A look at the the recent European bailout plans from Michael Hewson, CMC Markets.
Euro Loses Ground as Bailout Effect Wanes
The Euro has continued its slide back from its overnight highs after a slow realisation that the bailout, while welcome from the point of view of bringing down CDS spreads, merely kicks the can down the road.
That is of course unless measures are taken to deal with the underlying structural problems affecting the most indebted of Eurozone nations.
Another potential problem is the extent of the €440bn worth of loan guarantees from Euro member states. Some of these states are in no position to contribute to these guarantees given their own fiscal problems which begs the question as to who fills the hole if some of these states should drop out. It will in all likelihood be that Germany would have to make up the shortfall.
There is also the credibility question; a strong economy shouldn’t need a bail-out. The fact that only last week ECB President Trichet said the prospect of bond buying wasn’t even on the agenda also suggests that the European Central Bank has been bounced into bond purchases by the politicians, which brings the independence of the ECB into question.

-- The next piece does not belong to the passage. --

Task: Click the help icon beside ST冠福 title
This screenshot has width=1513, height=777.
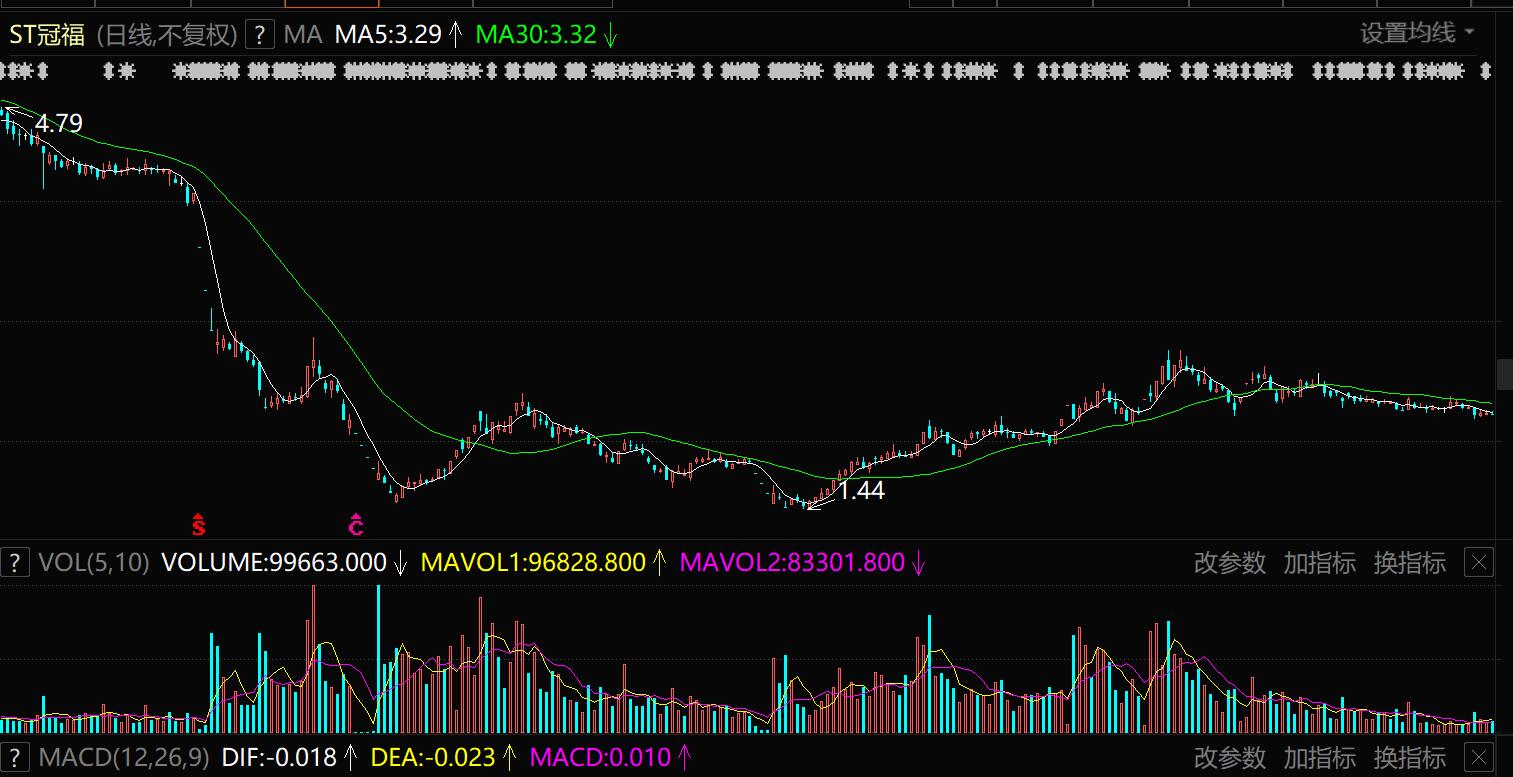Action: pyautogui.click(x=259, y=35)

It certainly hasn’t sat well with some members of the ECB council, which was split on the decision with Axel Weber, Bundesbank president, expressing his reservations and saying that buying bonds has “significant risks.”
This easing of monetary policy, as well as any improvement in the US economy, will weigh in the Dollars favour, and suggests further down side risk for the Euro.

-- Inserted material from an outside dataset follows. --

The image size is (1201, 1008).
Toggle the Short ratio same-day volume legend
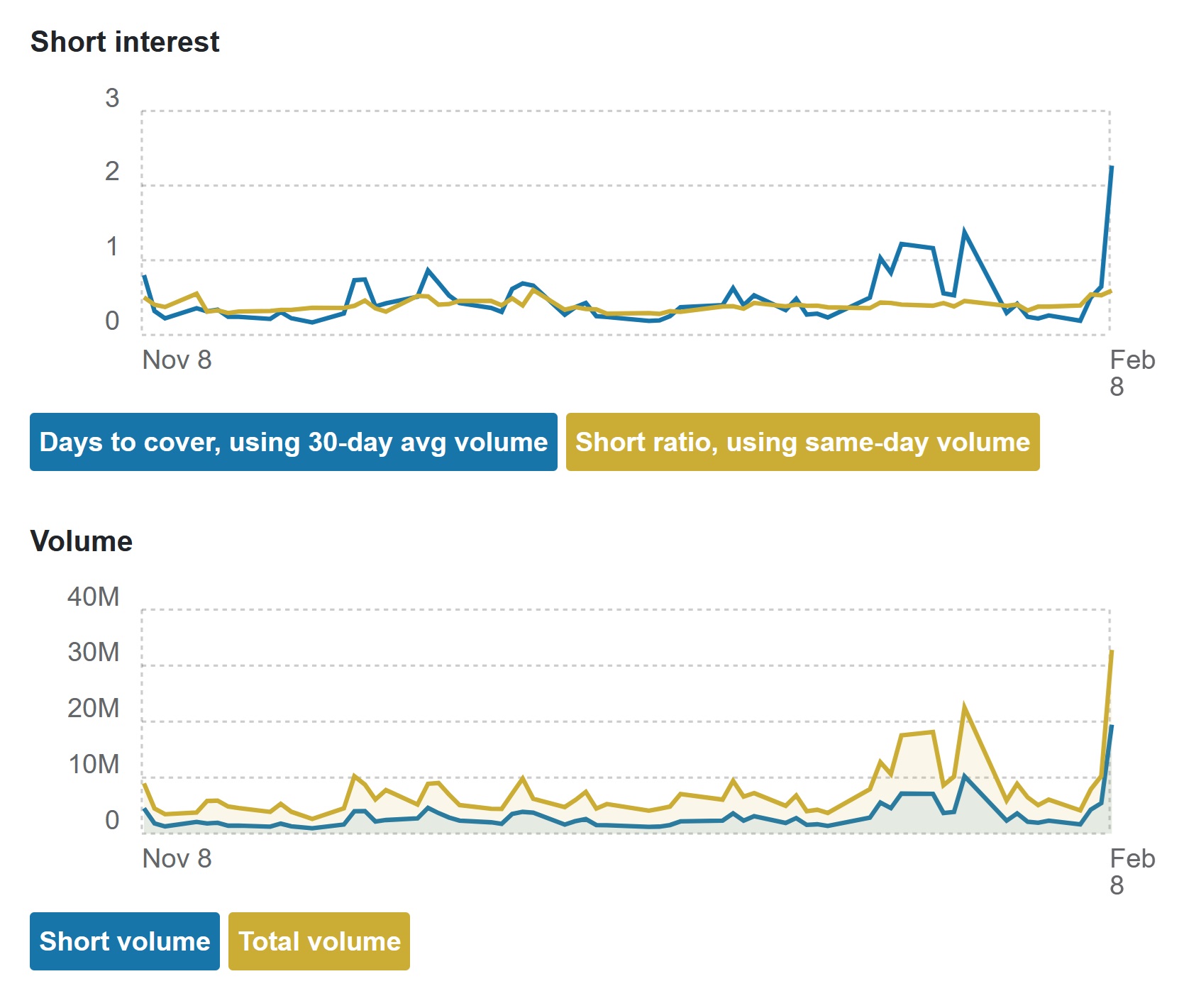tap(802, 442)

Since the beginning of February the Euro has been trading steadily lower in a downward channel, where the upper boundary currently sits around the $1.3530 area. There is also resistance just below the April lows at $1.3115/20.
While the Euro continues to trade in this broad downward trend the target of $1.2135 over the next few weeks continues to be the primary objective.
The $1.2135 level is a key Fibonacci support level in that it represents a 50% retracement of the up move from the all time Euro lows at $0.8230 set in the October 2000 to the highs of 2008 at $1.6040.
A break of $1.2135 would then target $1.1210 which is the 61.8% Fibonacci retracement of the same up move.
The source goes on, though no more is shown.